To me, the "dream" is any high level language supported on system that:
- can define multi-line functions with arguments, like check_engine(a, 7)
- supports some form of record data structure
- can handle "large" allocations (beyond the ~32K that BASIC offers)
- function recursion isn't too critical to me, though most high-levels will support that
- pointers to types
It's a lot of small steps first. But ultimately, another (long term) goal is:
- not just that data declarations >32K, but the code-portion can also be >32K. (i.e. the logic/size of the program results in >>32K of processing code, or even 64K. That'll get tricky: data declarations will have to get assigned a bank, with some "master table" keeping track of what those bank assignments are, and supporting generated code to automatically switch to those banks when the corresponding data is being accessed, etc. (one entire bank could be dedicated to that table, maybe). The same will apply to individual functions (and its corresponding code- which we won't know apriori {we can approximate the size need from the p-code sequence}; but that code could get assigned to banks too -- but since we don't know which arguments will get passed and which banks those arguments will get pulled from; so then it's extra smarts to probe for those needs, switch bank, copy what we need to a temporary space- go back to our runtime bank, etc). It's all do-able, but challenging to orchestrate and test.
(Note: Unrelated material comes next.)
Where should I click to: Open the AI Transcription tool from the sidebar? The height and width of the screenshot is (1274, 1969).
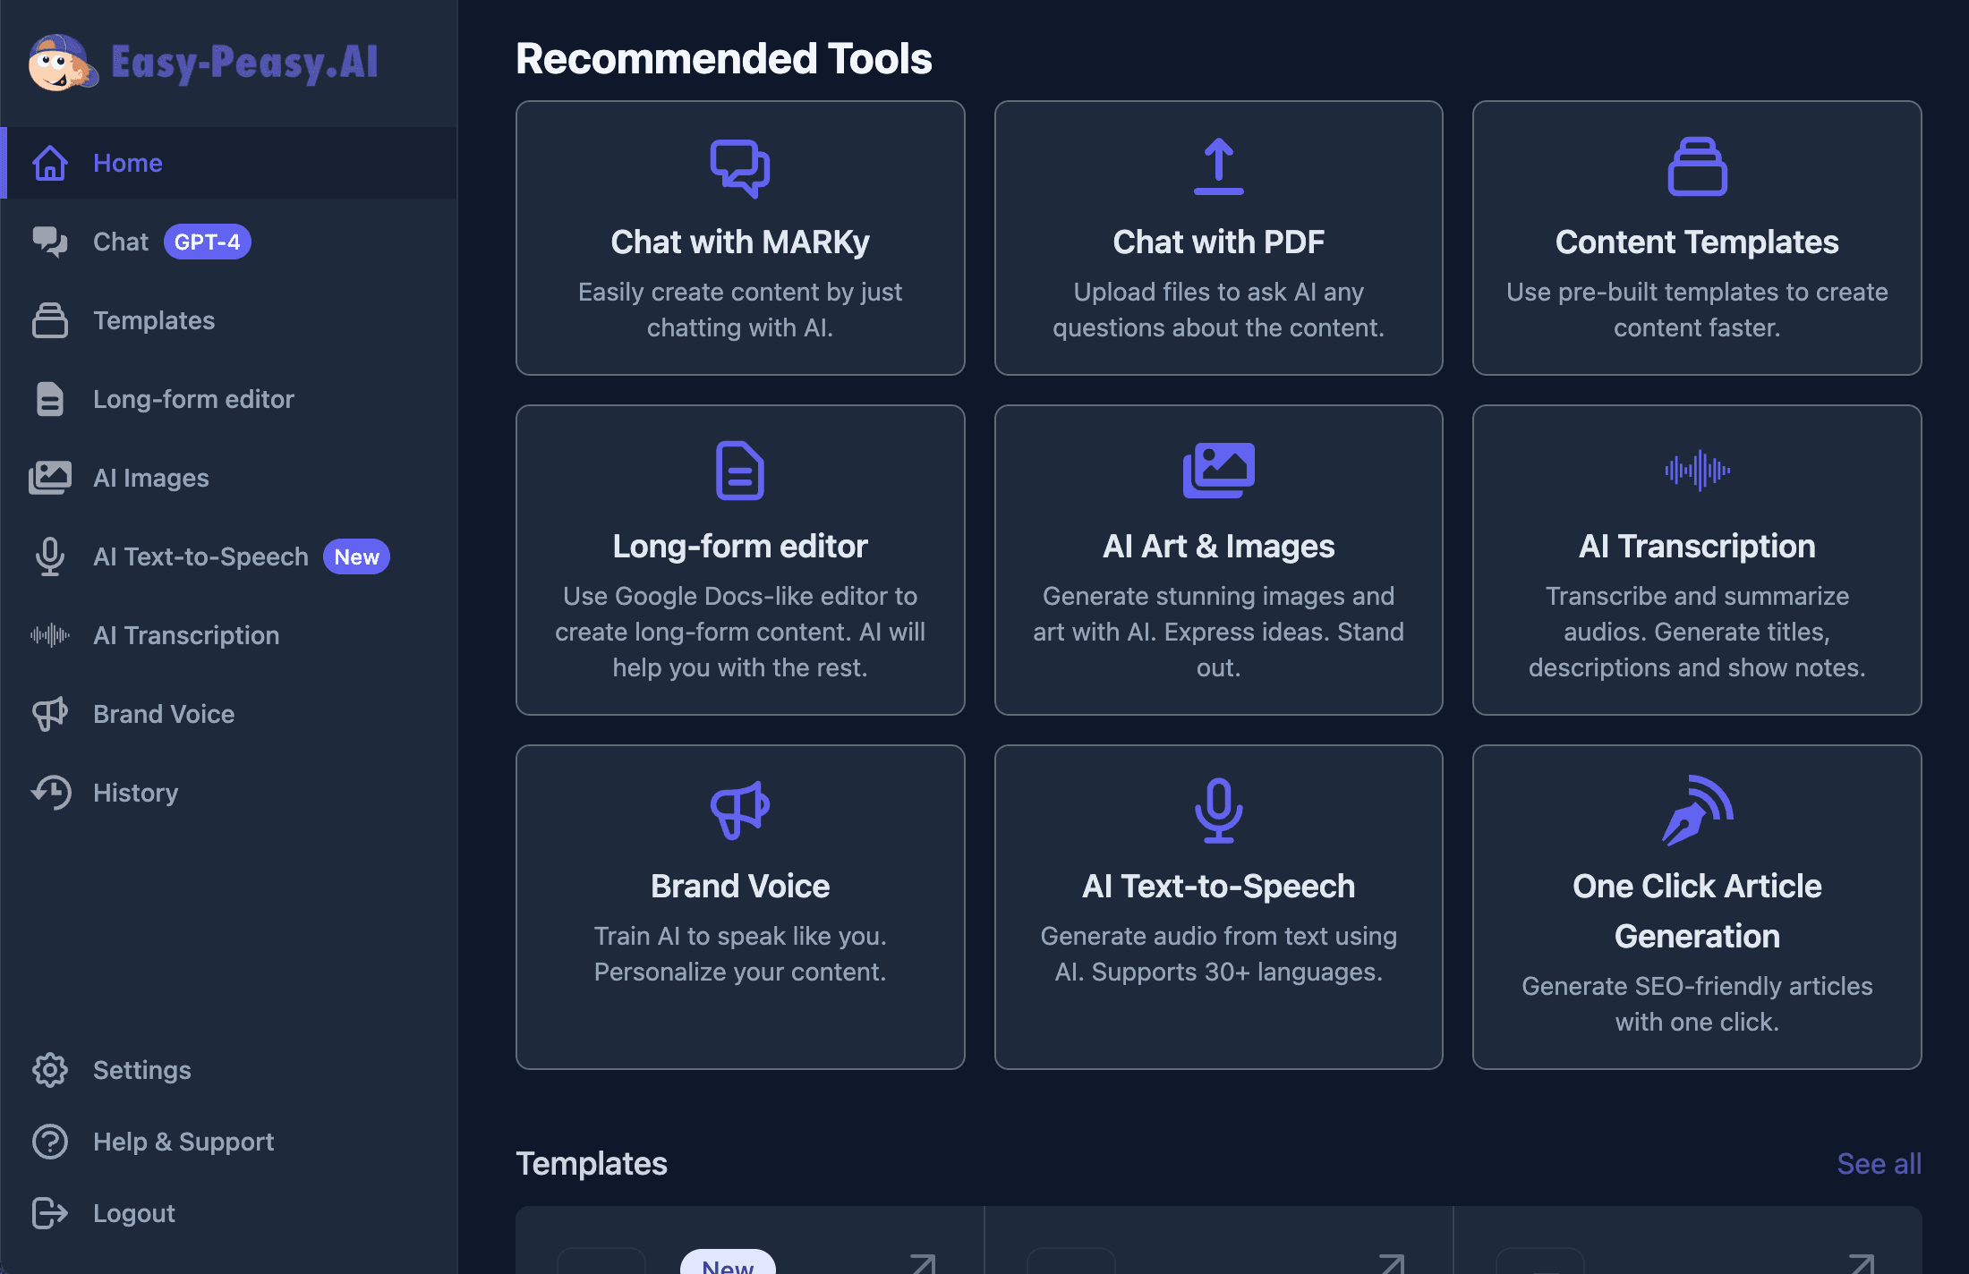(x=186, y=635)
Not even cc65 (I think) has tackled the above. the cx16.cfg has some bank assignments, but the linker itself doesn't have smarts to handle a "variable to bank" kind of association (at least as far as I know). So doing a malloc in cc65 with much more than about 20K (depending on your code size) doesn't work. But this is all "for later" details - just something to keep in mind down the road. For now, parsing "any Pascal" would be very neat to see (for the other benefits of long variable names and actual properly defined functions and record data structures).